**SOURCE MATERIAL**.
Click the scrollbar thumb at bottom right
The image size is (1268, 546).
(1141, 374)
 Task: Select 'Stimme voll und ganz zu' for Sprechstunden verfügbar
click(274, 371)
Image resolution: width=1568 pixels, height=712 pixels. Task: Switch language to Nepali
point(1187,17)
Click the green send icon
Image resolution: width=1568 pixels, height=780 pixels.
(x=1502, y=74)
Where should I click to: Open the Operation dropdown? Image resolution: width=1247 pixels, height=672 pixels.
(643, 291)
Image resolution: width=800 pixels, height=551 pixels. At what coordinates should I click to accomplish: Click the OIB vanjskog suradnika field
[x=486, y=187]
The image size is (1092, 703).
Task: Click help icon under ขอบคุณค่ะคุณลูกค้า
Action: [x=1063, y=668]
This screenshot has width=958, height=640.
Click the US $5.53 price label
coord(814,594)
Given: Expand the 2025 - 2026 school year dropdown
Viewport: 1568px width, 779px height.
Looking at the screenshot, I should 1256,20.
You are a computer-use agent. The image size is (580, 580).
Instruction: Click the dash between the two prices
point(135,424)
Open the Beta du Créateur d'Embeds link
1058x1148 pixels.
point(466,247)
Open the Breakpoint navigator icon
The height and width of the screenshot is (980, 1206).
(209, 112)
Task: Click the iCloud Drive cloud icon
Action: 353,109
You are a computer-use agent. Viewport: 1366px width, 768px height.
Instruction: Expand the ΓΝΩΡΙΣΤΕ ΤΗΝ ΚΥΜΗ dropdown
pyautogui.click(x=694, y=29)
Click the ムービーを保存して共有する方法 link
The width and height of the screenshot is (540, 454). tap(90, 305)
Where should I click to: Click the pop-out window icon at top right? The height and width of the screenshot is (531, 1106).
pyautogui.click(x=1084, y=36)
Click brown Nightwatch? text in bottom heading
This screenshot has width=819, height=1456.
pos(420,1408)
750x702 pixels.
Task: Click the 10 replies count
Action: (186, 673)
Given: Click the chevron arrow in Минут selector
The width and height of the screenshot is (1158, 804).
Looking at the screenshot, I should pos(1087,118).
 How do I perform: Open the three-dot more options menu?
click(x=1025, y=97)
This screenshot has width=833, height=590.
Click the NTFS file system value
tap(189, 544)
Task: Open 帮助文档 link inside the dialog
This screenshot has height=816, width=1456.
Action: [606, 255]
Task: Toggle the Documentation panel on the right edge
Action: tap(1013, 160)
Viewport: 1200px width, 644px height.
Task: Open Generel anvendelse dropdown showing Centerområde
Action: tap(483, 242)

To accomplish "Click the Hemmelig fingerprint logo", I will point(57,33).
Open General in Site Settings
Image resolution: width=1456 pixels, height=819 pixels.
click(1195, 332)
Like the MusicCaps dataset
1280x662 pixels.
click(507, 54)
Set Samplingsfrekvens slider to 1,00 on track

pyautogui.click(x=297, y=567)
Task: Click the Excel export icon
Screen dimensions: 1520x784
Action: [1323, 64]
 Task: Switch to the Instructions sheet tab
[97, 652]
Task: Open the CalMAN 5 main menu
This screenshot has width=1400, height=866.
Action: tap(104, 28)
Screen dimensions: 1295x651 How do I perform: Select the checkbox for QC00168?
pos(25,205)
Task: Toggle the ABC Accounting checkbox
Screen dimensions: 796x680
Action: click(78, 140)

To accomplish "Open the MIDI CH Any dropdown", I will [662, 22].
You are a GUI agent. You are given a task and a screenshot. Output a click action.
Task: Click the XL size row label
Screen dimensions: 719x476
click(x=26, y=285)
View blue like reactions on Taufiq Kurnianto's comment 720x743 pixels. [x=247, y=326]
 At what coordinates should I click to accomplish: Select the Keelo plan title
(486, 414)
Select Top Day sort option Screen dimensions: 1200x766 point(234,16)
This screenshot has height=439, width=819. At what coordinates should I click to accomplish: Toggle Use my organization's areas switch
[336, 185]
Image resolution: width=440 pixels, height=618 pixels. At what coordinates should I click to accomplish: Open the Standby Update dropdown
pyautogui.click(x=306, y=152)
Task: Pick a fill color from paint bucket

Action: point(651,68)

**SET TASK**. Render the lines above as a Markdown table with the columns No. and Line, giving each line its own numbered row and omitting blank lines.

**SOLUTION TO THE EXERCISE**.
| No. | Line |
|---|---|
| 1 | Click the scrollbar thumb at bottom right |
| 2 | The image size is (1268, 546). |
| 3 | (1141, 374) |
| 4 |  Task: Select 'Stimme voll und ganz zu' for Sprechstunden verfügbar |
| 5 | click(274, 371) |
| 6 | Image resolution: width=1568 pixels, height=712 pixels. Task: Switch language to Nepali |
| 7 | point(1187,17) |
| 8 | Click the green send icon |
| 9 | Image resolution: width=1568 pixels, height=780 pixels. |
| 10 | (x=1502, y=74) |
| 11 | Where should I click to: Open the Operation dropdown? Image resolution: width=1247 pixels, height=672 pixels. |
| 12 | (643, 291) |
| 13 | Image resolution: width=800 pixels, height=551 pixels. At what coordinates should I click to accomplish: Click the OIB vanjskog suradnika field |
| 14 | [x=486, y=187] |
| 15 | The image size is (1092, 703). |
| 16 | Task: Click help icon under ขอบคุณค่ะคุณลูกค้า |
| 17 | Action: [x=1063, y=668] |
| 18 | This screenshot has width=958, height=640. |
| 19 | Click the US $5.53 price label |
| 20 | coord(814,594) |
| 21 | Given: Expand the 2025 - 2026 school year dropdown |
| 22 | Viewport: 1568px width, 779px height. |
| 23 | Looking at the screenshot, I should 1256,20. |
| 24 | You are a computer-use agent. The image size is (580, 580). |
| 25 | Instruction: Click the dash between the two prices |
| 26 | point(135,424) |
| 27 | Open the Beta du Créateur d'Embeds link |
| 28 | 1058x1148 pixels. |
| 29 | point(466,247) |
| 30 | Open the Breakpoint navigator icon |
| 31 | The height and width of the screenshot is (980, 1206). |
| 32 | (209, 112) |
| 33 | Task: Click the iCloud Drive cloud icon |
| 34 | Action: 353,109 |
| 35 | You are a computer-use agent. Viewport: 1366px width, 768px height. |
| 36 | Instruction: Expand the ΓΝΩΡΙΣΤΕ ΤΗΝ ΚΥΜΗ dropdown |
| 37 | pyautogui.click(x=694, y=29) |
| 38 | Click the ムービーを保存して共有する方法 link |
| 39 | The width and height of the screenshot is (540, 454). tap(90, 305) |
| 40 | Where should I click to: Click the pop-out window icon at top right? The height and width of the screenshot is (531, 1106). |
| 41 | pyautogui.click(x=1084, y=36) |
| 42 | Click brown Nightwatch? text in bottom heading |
| 43 | This screenshot has width=819, height=1456. |
| 44 | pos(420,1408) |
| 45 | 750x702 pixels. |
| 46 | Task: Click the 10 replies count |
| 47 | Action: (186, 673) |
| 48 | Given: Click the chevron arrow in Минут selector |
| 49 | The width and height of the screenshot is (1158, 804). |
| 50 | Looking at the screenshot, I should pos(1087,118). |
| 51 |  How do I perform: Open the three-dot more options menu? |
| 52 | click(x=1025, y=97) |
| 53 | This screenshot has width=833, height=590. |
| 54 | Click the NTFS file system value |
| 55 | tap(189, 544) |
| 56 | Task: Open 帮助文档 link inside the dialog |
| 57 | This screenshot has height=816, width=1456. |
| 58 | Action: [606, 255] |
| 59 | Task: Toggle the Documentation panel on the right edge |
| 60 | Action: tap(1013, 160) |
| 61 | Viewport: 1200px width, 644px height. |
| 62 | Task: Open Generel anvendelse dropdown showing Centerområde |
| 63 | Action: tap(483, 242) |
| 64 | To accomplish "Click the Hemmelig fingerprint logo", I will point(57,33). |
| 65 | Open General in Site Settings |
| 66 | Image resolution: width=1456 pixels, height=819 pixels. |
| 67 | click(1195, 332) |
| 68 | Like the MusicCaps dataset |
| 69 | 1280x662 pixels. |
| 70 | click(507, 54) |
| 71 | Set Samplingsfrekvens slider to 1,00 on track |
| 72 | pyautogui.click(x=297, y=567) |
| 73 | Task: Click the Excel export icon |
| 74 | Screen dimensions: 1520x784 |
| 75 | Action: [1323, 64] |
| 76 |  Task: Switch to the Instructions sheet tab |
| 77 | [97, 652] |
| 78 | Task: Open the CalMAN 5 main menu |
| 79 | This screenshot has width=1400, height=866. |
| 80 | Action: tap(104, 28) |
| 81 | Screen dimensions: 1295x651 How do I perform: Select the checkbox for QC00168? |
| 82 | pos(25,205) |
| 83 | Task: Toggle the ABC Accounting checkbox |
| 84 | Screen dimensions: 796x680 |
| 85 | Action: click(78, 140) |
| 86 | To accomplish "Open the MIDI CH Any dropdown", I will [662, 22]. |
| 87 | You are a GUI agent. You are given a task and a screenshot. Output a click action. |
| 88 | Task: Click the XL size row label |
| 89 | Screen dimensions: 719x476 |
| 90 | click(x=26, y=285) |
| 91 | View blue like reactions on Taufiq Kurnianto's comment 720x743 pixels. [x=247, y=326] |
| 92 |  At what coordinates should I click to accomplish: Select the Keelo plan title |
| 93 | (486, 414) |
| 94 | Select Top Day sort option Screen dimensions: 1200x766 point(234,16) |
| 95 | This screenshot has height=439, width=819. At what coordinates should I click to accomplish: Toggle Use my organization's areas switch |
| 96 | [336, 185] |
| 97 | Image resolution: width=440 pixels, height=618 pixels. At what coordinates should I click to accomplish: Open the Standby Update dropdown |
| 98 | pyautogui.click(x=306, y=152) |
| 99 | Task: Pick a fill color from paint bucket |
| 100 | Action: point(651,68) |